AIDS changed our identities, altered our relationships, limited the sex we had, and shaped our expectations of what we could achieve and who we might be.

Those of us who survived are grateful, but the memories endure. We bore witness to the deaths of friends and lovers, and friends of lovers, and friends of friends. The grief, personal and shared, was at times overwhelming. Some of us felt guilty for having survived.

The scale of support offered, despite the tireless interventions of cutting-edge organisations like Terrence Higgins Trust and London Friend, could not meet the magnitude of the trauma we endured.

Taking a step back, we can see how these experiences contribute to the depression and anxiety some of us carry still, our struggles with substances and alcohol, as well as our long-term physical health challenges.

And whilst the prognosis for well-medicated HIV positive people now is much better – preventing disease progression and making infection impossible – hostility and stigma are still widely experienced, with potentially devastating consequences.
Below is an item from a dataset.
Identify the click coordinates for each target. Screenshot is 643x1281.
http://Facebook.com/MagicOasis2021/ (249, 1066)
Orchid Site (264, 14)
we can see how these experiences contribute to the depression and anxiety some of us carry still

Epidemics have long term social impacts, that much is clear. To reflect upon this painful chapter of history gives us strong clues about the challenges we face: pulling out of the Covid wreckage will take time. And its impacts on our mental health and wellbeing will be felt for many years to come.

Once we are out of the crisis, and we have caught our breath, the full horror of grief is likely to emerge. Anger at what we have lost will intensify. The legacy of our diminished relationships and restricted lives will surely take hold. Health care workers will set forth on the long road to conquering their exhaustion.

How we make sense of who we are and how we should live will be forever changed – just as it was for those gay men who came through the ’80s and ’90s.

Might we, therefore, listen to those who have survived a catastrophic pandemic before, to plan for the aftermath of this one? To understand the long-term mental health impacts of grief? The trick, after all, is to learn from history, not simply to repeat it.

AIDS Memory UK is campaigning to establish a UK AIDS Memorial in London.